ICS Cybersecurity Engineer/Segmentation/RA

We are seeking a highly skilled and innovative ICS Cybersecurity Engineer/Segmentation/RA to join our team in the greater DMV area, supporting the Army National Guard.

Responsibilities

• Design secure segmentation architectures for ICS/OT environments using zoning, conduits, and access‑control strategies aligned with IEC 62443 and NIST SP 800‑82.
• Conduct risk assessments evaluating exposure, safety impacts, threat vectors, and potential operational consequences for industrial control systems.
• Develop mitigation strategies, firewall/ACL policies, network isolation controls, and secure remote access designs to reduce lateral movement and operational disruption.
• Create and validate segmentation diagrams, data‑flow models, and conduit definitions to support secure integration of ICS/OT with enterprise networks.
• Produce remediation roadmaps, technical risk reports, and prioritized POA&Ms that support resilience and regulatory/compliance requirements.
• Coordinate with control system engineers, network teams, SOC/CIRT, and safety stakeholders to validate designs and minimize safety/availability impacts.
• Oversee testing and validation of segmentation controls (risk acceptance tests, functional verification, failover behavior) in lab and production staging environments.
• Maintain configuration/change records, evidence for audits, and documentation supporting accreditation and continuous monitoring.
• Mentor engineering teams on ICS security best practices and integration of segmentation into lifecycle processes.

#ENOCS

Qualifications

• Minimum of 8 years with BS/BA; Minimum of 6 years with MS/MA; Minimum of 3 years with PhD
• Clearance: Active TS/SCI clearance.

• Candidate must meet ONE of the following:

  • Bachelor’s degree in Computer Science, Cybersecurity, Data Science, Information Systems, Information Technology, Software Engineering, or a related field; OR
  • Relevant DoD/military training (examples: F07DZZ1; M03385G; M10395B; M223854; A‑531‑0021; W‑250‑0750; A‑150‑1980; A‑102‑8484; A‑150‑1250; A‑150‑1940A; A‑150‑1941; A‑150‑1903; A‑102‑3131; A‑150‑1855; A‑150‑1940; A‑113‑0205; A‑113‑0175; A‑113‑0018; A‑113‑0382; A‑113‑0027; A‑113‑0383; A‑113‑0202; A‑113‑0233; DISA (451) Training (Linux/Windows); System Administrator (Intermediate) Playlist); OR
  • Relevant professional certification or equivalent experience (examples: CompTIA Cloud+; GICSP; GSEC; Security+; SSCP).

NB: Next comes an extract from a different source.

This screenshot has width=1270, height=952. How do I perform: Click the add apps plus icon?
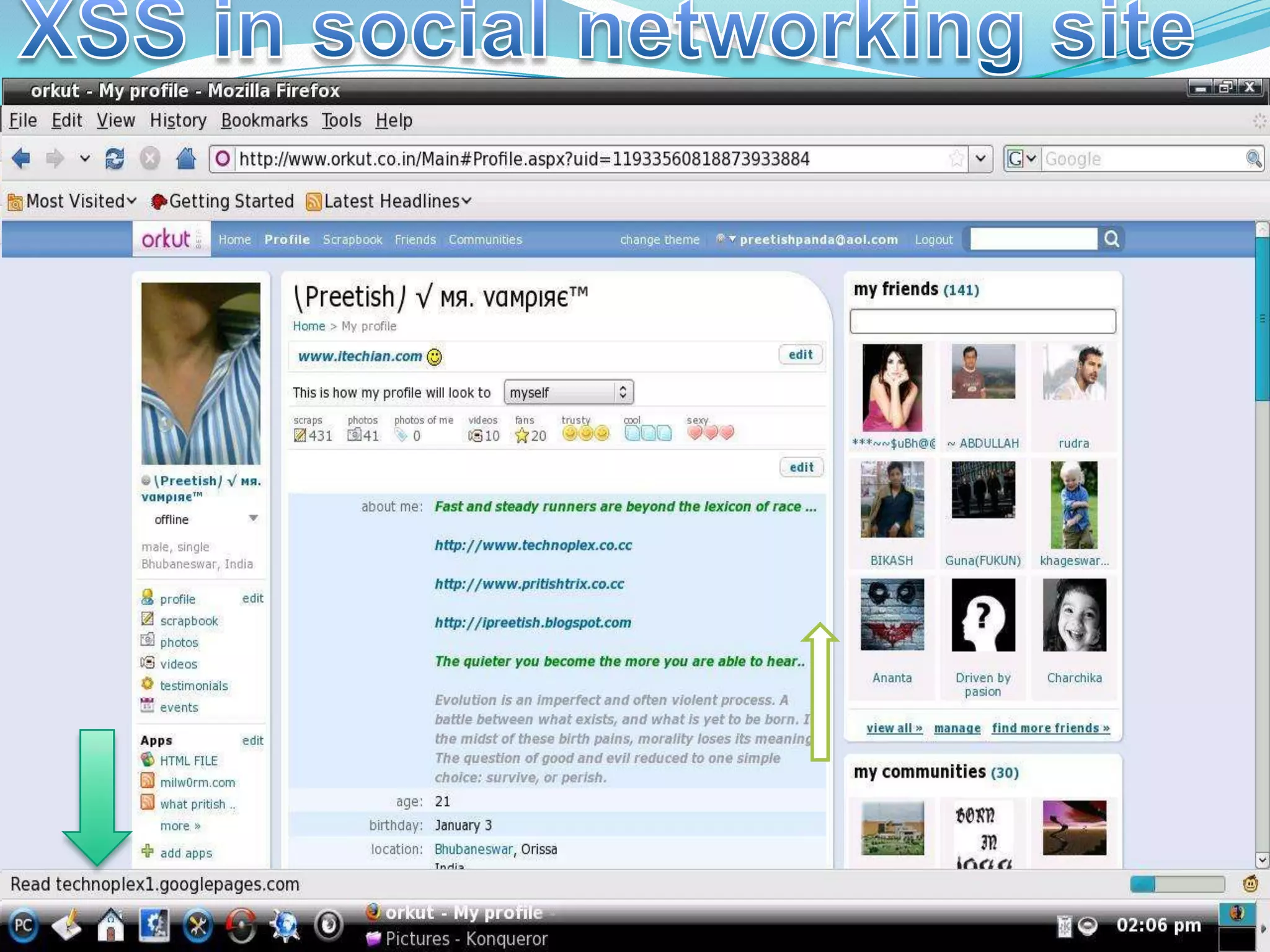pyautogui.click(x=148, y=852)
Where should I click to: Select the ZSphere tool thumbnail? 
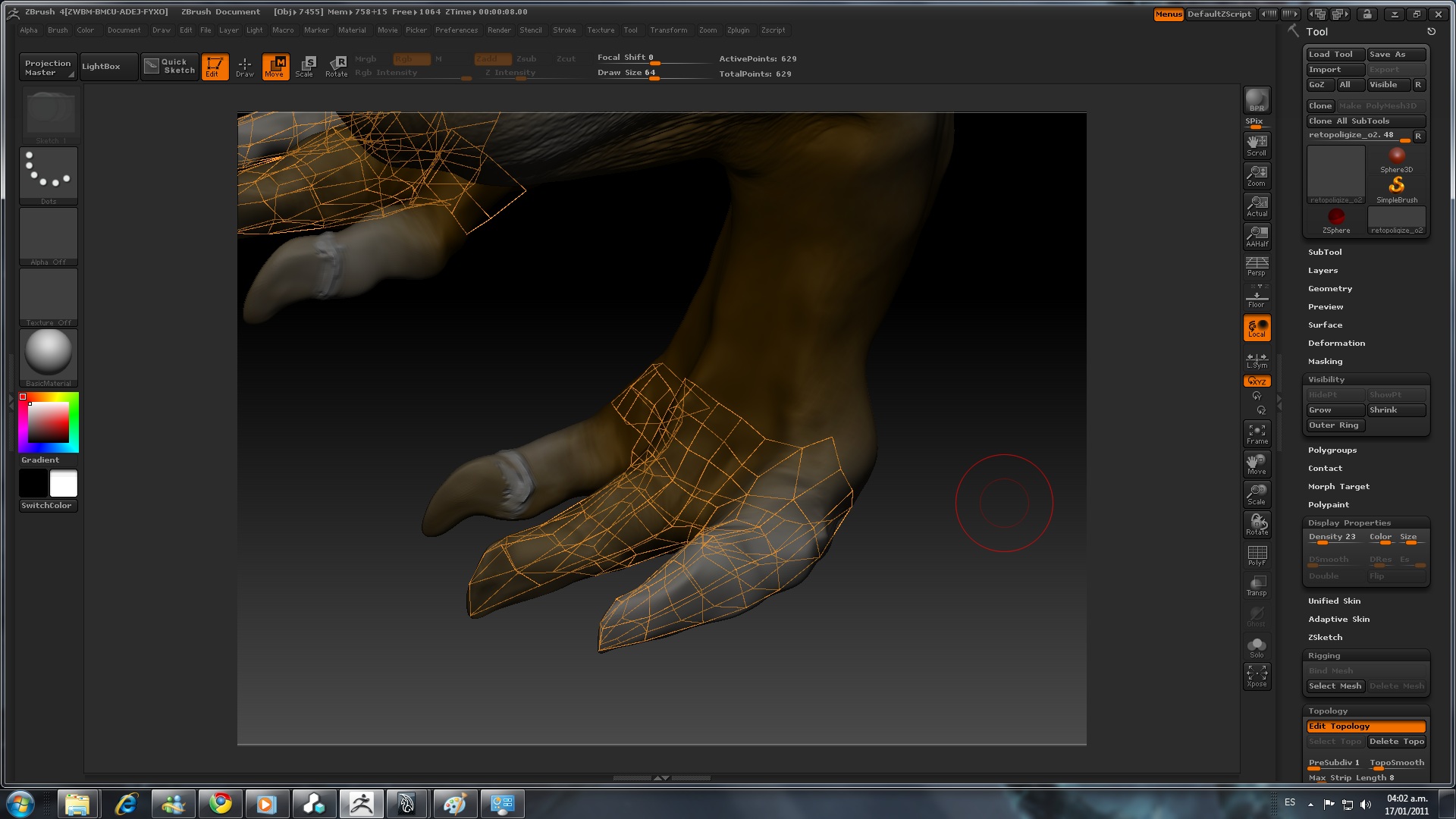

• Required experience and skills:

  • Cybersecurity, network, or ICS/OT engineering experience with at least 3 years designing/implementing segmentation or network security for industrial/control environments.
  • Deep knowledge of IEC 62443, NIST SP 800‑82, ICS protocols, safety considerations, and impact of security controls on availability and safety.
  • Hands‑on experience authoring firewall/ACL policies, conduit definitions, zone architecture, and secure remote access designs for OT/ICS.
  • Proven ability to perform technical risk assessments, produce remediation roadmaps, and coordinate cross‑functional mitigation efforts.
  • Experience validating segmentation through testing (packet traces, functional tests) and integrating telemetry into SOC/CIRT detection workflows.
  • Strong documentation skills for architecture diagrams, change records, and audit/evidence artifacts.

• Desired:

  • Prior DoD/industrial control/utility or ARNG ICS/OT security experience.
  • Experience with industrial network devices, protocol analyzers, and secure gateway/DMZ implementations for ICS.
  • Familiarity with safe failover testing, control‑system vendor constraints, and coordinating security with safety engineers.

#ENOCS